** AVAILABLE DATA follows **

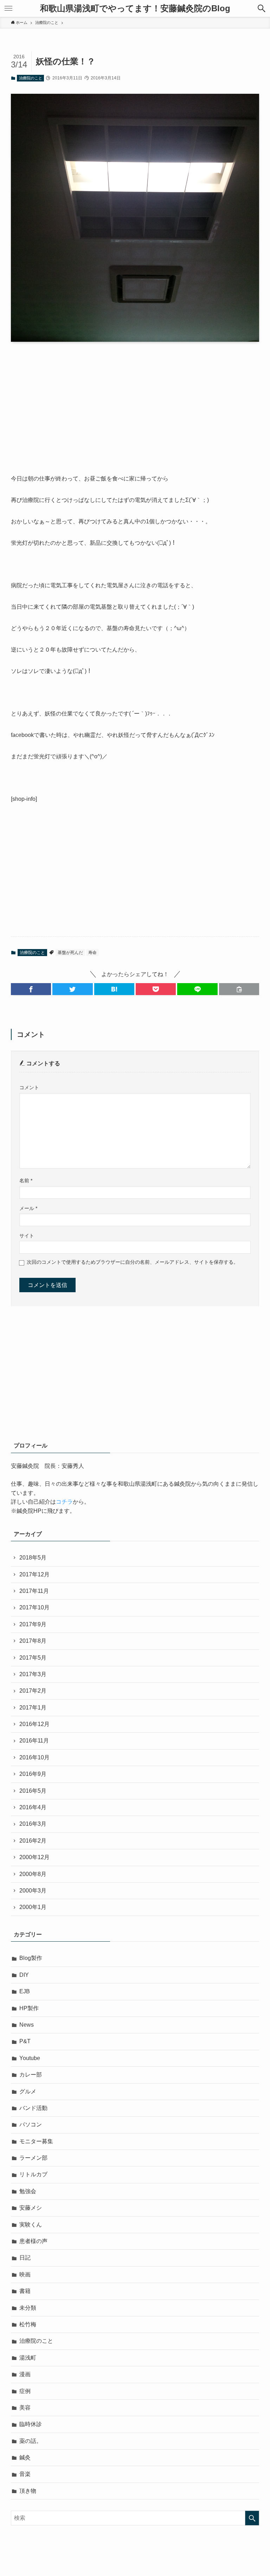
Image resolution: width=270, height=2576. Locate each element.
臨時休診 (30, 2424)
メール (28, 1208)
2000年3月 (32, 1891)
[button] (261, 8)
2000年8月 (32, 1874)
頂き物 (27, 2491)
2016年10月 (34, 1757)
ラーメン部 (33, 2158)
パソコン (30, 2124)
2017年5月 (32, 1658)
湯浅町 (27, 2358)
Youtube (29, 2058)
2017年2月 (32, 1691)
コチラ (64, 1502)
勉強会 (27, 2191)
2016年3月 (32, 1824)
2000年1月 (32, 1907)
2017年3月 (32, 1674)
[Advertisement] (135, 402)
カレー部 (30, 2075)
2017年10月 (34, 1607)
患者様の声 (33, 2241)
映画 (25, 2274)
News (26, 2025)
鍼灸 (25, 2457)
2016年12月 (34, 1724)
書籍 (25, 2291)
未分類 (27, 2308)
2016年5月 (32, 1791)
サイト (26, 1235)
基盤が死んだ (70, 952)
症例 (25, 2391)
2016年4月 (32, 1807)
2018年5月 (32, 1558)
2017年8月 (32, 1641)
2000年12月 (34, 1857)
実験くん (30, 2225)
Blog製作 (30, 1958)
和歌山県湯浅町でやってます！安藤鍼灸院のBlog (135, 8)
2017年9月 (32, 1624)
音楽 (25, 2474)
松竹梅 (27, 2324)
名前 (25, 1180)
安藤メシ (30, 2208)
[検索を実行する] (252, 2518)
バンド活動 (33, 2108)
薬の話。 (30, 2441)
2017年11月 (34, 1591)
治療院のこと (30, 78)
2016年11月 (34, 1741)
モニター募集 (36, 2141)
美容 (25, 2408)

** End of AVAILABLE DATA **
** AVAILABLE DATA follows **

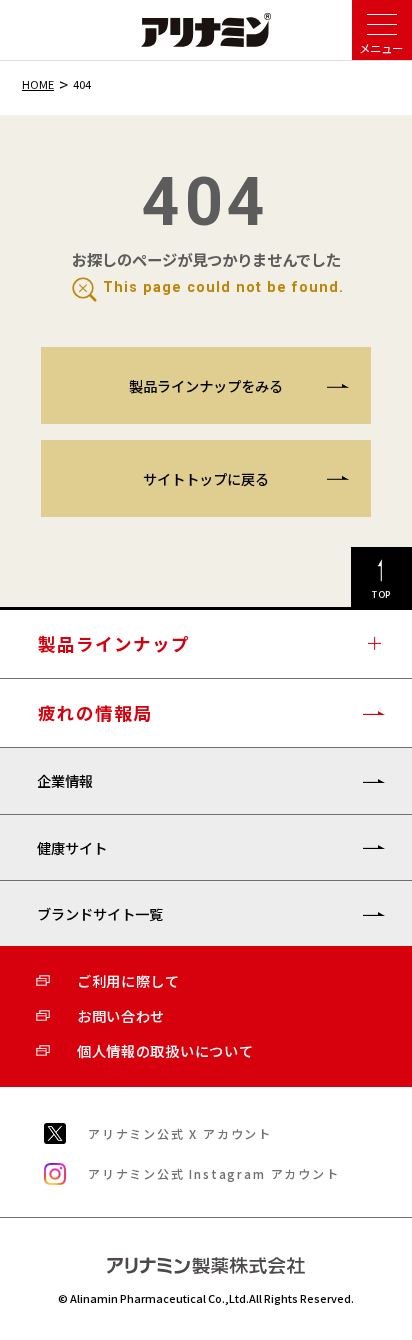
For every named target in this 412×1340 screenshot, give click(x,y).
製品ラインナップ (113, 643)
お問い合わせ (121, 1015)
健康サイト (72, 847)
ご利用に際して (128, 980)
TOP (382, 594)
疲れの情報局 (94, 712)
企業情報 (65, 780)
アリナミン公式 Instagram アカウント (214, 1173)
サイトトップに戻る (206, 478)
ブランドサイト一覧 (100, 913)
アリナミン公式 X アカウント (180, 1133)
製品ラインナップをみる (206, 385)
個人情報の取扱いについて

** End of AVAILABLE DATA **

### PROBLEM TO WORK ON
Go line by line through the records above and copy each one containing "アリナミン公式".

### RESULT BELOW
アリナミン公式 Instagram アカウント (214, 1173)
アリナミン公式 X アカウント (180, 1133)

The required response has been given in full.